EBIF
EBIF is an Enhanced TV standard which provides a way in which interactive TV applications may be deployed to legacy cable set-top-boxes, such as the Motorola DCT 2000, the Cisco (S-A) Explorer 2000 and many of the subsequent models. EBIF applications are required to run on OCAP set-top-boxes as well.
EBIF was specified by CableLabs in response to direction by its MSO members who wanted to deploy interactive applications on existing STBs without the necessity of a truck-roll. Whilst Comcast has around 20 million EBIF enabled homes, the standard is generally being replaced by HTML5 as a bound application authoring language.

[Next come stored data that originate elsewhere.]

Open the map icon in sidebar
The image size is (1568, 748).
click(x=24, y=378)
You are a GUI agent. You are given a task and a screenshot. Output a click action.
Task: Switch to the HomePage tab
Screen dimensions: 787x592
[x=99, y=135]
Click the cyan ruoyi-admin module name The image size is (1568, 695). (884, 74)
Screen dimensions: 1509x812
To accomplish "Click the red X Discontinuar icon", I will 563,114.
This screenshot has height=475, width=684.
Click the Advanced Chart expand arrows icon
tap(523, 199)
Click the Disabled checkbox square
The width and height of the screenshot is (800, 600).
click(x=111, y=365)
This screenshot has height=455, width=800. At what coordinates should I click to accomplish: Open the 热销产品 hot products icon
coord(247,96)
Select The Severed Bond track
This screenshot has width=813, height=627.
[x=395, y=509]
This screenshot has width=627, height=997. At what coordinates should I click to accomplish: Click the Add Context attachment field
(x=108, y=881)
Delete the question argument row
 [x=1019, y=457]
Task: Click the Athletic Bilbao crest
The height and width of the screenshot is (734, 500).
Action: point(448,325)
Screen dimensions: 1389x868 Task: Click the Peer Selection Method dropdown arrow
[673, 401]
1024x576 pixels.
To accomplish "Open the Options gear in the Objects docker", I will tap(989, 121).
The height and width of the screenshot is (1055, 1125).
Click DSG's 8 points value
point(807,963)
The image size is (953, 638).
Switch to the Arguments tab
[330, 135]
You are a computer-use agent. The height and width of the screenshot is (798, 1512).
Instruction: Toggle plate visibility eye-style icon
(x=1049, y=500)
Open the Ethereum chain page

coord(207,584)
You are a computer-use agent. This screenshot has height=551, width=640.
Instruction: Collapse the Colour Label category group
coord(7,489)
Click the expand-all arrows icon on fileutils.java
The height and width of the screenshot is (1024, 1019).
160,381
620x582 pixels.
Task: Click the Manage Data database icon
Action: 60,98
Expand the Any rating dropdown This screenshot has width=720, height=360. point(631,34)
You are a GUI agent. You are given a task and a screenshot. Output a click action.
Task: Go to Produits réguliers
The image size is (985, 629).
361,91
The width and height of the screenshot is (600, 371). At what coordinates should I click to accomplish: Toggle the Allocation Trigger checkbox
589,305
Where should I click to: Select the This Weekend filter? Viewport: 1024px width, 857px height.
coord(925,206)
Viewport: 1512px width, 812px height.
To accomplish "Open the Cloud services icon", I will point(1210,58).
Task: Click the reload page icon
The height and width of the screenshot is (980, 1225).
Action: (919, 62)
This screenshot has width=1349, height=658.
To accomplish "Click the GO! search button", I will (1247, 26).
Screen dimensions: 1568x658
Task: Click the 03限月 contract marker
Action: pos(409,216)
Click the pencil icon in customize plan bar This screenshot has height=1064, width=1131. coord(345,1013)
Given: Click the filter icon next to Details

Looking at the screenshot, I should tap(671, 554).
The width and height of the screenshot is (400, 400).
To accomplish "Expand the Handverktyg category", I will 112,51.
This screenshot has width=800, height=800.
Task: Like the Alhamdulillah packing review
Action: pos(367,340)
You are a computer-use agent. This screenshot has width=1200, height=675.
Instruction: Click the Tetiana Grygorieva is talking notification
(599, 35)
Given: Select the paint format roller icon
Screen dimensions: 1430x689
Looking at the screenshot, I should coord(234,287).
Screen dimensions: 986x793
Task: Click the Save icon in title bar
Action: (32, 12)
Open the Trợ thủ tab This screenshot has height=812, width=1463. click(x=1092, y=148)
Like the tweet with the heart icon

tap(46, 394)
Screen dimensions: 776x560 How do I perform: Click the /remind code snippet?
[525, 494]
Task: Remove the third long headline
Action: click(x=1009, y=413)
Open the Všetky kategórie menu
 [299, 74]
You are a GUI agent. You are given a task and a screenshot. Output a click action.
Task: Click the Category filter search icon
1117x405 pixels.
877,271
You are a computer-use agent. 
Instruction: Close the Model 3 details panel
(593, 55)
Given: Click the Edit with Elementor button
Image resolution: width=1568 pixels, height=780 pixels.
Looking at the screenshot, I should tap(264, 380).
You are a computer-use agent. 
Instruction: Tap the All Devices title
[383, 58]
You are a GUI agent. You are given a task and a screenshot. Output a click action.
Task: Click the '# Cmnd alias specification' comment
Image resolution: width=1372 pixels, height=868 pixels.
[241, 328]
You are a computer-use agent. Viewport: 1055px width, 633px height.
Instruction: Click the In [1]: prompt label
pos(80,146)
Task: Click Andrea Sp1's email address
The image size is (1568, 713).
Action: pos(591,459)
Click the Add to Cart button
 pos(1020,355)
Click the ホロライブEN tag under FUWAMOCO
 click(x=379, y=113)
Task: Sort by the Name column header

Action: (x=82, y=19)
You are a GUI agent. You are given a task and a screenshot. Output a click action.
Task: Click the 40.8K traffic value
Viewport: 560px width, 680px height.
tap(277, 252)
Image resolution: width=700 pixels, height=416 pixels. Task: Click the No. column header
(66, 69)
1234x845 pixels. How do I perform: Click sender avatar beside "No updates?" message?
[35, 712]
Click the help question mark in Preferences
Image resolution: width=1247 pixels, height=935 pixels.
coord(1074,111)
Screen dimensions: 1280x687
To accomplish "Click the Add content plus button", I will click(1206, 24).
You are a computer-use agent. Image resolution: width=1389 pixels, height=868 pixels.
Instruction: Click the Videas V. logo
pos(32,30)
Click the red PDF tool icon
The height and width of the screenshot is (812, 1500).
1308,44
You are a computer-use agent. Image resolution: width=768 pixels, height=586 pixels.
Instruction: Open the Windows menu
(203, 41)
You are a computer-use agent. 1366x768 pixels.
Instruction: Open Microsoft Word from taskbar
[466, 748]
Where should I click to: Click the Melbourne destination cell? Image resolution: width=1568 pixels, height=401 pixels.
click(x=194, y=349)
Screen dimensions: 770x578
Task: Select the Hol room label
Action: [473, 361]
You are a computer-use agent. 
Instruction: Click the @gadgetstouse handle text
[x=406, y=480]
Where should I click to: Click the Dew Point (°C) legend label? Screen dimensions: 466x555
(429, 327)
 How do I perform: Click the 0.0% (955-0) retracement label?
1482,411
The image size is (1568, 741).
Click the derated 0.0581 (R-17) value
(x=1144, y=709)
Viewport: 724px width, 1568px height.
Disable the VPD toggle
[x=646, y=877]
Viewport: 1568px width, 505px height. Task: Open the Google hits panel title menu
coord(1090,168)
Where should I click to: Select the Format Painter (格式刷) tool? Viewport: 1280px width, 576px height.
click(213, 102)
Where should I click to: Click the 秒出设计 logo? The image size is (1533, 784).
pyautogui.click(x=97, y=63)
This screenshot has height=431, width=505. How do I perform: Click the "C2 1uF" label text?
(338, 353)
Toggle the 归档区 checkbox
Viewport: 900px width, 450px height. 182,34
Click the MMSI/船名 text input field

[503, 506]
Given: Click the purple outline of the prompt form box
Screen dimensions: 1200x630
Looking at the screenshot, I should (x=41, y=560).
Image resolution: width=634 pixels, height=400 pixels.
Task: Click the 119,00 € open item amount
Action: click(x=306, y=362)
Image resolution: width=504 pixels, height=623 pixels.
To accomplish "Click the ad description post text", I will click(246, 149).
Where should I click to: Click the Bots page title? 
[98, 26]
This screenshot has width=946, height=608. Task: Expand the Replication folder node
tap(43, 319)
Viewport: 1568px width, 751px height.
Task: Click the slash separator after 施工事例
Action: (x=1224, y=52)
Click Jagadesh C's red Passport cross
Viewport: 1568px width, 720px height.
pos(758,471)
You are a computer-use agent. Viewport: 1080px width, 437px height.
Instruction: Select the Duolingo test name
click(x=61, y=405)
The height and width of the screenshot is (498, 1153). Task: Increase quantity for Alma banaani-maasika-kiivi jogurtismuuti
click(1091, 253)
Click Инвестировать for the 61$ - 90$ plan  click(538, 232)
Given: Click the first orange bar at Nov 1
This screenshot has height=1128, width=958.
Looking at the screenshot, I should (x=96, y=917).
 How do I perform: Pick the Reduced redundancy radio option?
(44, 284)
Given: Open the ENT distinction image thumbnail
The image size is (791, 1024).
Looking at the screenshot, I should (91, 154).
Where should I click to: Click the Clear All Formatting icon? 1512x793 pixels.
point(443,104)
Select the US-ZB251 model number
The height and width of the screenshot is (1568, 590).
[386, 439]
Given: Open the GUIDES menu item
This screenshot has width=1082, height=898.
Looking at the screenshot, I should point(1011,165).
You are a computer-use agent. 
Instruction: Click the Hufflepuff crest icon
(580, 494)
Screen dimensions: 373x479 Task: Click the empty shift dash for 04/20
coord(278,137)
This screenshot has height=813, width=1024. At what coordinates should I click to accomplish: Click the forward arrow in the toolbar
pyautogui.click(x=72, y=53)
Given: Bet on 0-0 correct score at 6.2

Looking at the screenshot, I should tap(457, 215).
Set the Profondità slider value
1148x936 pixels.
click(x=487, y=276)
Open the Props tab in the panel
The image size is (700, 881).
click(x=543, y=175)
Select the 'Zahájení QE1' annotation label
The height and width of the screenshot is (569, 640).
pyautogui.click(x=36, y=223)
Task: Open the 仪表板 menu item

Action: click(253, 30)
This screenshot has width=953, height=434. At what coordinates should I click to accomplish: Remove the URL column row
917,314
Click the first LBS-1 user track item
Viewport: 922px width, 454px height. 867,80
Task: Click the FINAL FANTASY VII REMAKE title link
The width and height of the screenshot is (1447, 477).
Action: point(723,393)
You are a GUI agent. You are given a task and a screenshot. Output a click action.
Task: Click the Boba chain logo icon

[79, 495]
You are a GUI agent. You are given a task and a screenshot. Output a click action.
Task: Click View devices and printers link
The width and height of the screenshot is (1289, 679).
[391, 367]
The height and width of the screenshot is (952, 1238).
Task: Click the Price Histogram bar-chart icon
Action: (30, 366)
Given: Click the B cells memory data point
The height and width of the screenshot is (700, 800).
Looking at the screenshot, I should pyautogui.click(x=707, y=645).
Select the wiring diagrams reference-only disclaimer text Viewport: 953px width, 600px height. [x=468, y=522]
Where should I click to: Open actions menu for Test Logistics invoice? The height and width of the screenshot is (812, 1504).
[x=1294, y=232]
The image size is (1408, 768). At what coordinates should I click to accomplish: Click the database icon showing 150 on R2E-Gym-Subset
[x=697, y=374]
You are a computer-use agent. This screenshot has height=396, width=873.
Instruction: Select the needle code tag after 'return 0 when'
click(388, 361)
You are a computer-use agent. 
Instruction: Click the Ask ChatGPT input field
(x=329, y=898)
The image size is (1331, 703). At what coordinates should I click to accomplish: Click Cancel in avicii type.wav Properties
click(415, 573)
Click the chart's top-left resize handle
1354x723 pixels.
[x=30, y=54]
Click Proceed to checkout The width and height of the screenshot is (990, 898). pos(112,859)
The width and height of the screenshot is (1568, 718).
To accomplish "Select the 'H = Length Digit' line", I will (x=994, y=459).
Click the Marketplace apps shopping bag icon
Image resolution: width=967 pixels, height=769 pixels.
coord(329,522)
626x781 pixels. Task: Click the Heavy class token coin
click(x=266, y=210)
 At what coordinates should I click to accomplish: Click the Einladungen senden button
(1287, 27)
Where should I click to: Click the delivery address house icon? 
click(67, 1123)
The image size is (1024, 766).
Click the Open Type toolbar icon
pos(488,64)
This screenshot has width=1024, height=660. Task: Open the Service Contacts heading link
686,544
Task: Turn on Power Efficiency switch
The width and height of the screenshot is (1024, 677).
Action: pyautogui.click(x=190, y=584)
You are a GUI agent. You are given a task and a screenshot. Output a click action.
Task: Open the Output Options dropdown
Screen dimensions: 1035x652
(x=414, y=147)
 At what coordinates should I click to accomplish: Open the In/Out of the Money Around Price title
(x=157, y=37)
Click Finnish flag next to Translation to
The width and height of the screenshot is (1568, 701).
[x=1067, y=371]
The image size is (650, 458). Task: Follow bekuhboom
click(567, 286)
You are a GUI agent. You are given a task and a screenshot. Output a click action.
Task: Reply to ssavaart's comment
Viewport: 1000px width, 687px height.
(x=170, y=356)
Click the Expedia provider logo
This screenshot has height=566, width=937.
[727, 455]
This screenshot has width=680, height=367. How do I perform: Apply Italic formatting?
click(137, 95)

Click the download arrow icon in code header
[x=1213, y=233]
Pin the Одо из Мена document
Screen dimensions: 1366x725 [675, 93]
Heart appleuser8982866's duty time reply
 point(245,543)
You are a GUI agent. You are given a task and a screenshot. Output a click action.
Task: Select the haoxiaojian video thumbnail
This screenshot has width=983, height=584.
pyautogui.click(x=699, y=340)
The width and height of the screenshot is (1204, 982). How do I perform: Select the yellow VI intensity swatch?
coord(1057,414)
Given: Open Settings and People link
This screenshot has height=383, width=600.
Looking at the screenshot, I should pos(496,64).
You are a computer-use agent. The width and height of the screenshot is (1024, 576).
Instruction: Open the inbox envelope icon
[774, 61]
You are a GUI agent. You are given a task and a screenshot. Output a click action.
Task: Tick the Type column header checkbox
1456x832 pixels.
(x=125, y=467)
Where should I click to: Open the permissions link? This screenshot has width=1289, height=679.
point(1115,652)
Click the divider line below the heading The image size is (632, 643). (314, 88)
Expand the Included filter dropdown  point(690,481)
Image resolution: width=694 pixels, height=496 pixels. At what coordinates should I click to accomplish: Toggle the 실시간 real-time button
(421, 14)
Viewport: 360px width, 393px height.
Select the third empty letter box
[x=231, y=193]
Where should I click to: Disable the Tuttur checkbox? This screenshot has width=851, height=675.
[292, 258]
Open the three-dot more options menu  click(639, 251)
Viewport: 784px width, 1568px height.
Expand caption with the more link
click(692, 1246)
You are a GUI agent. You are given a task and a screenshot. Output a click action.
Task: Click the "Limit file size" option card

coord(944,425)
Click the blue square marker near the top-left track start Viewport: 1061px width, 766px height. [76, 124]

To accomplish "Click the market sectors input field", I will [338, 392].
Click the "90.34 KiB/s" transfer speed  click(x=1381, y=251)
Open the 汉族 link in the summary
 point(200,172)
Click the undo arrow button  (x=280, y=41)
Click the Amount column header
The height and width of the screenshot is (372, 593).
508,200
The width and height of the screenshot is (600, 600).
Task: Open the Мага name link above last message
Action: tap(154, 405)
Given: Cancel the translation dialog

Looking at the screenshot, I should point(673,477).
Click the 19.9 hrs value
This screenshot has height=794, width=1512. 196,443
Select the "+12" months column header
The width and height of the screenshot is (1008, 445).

EBIF applications consist of a collection of one or more partitions containing resources and programmatic data. These applications are interpreted by an EBIF User Agent ("UA"), which needs to be implemented as native code on the set-top-box. The UA is responsible for decoding and rendering EBIF constructs on the TV screen.
In terms of transmission from the headend or programmer uplink, EBIF requires a number of additions to a standard MPEG transport stream. These include two new descriptors in the PMT, an Elementary Stream containing an EISS Table (the ETV integrated signaling stream) and a data carousel for carriage of the application. The EISS contains three additional descriptors including a reference to the data carousel.
The carousel is either a DSM-CC Data Carousel or an Alternative Constrained Data Carousel (DigiCypherII) where the section size is limited to less than 1KB. The DSM-CC Data Carousel is required for Cisco set-to-boxes running EBIF user agents and DigiCypherII is required for Motorola DCTs.
S&T's TSBroadcaster fully supports delivery of EBIF applications.
For a while EBIF was a key component of a number of advanced advertising initiatives within the cable industry (Canoe, CableLabs SaFi and SCTE-130). Of course this situtation changed drastically following the demise of Canoe circa Feburary 2012.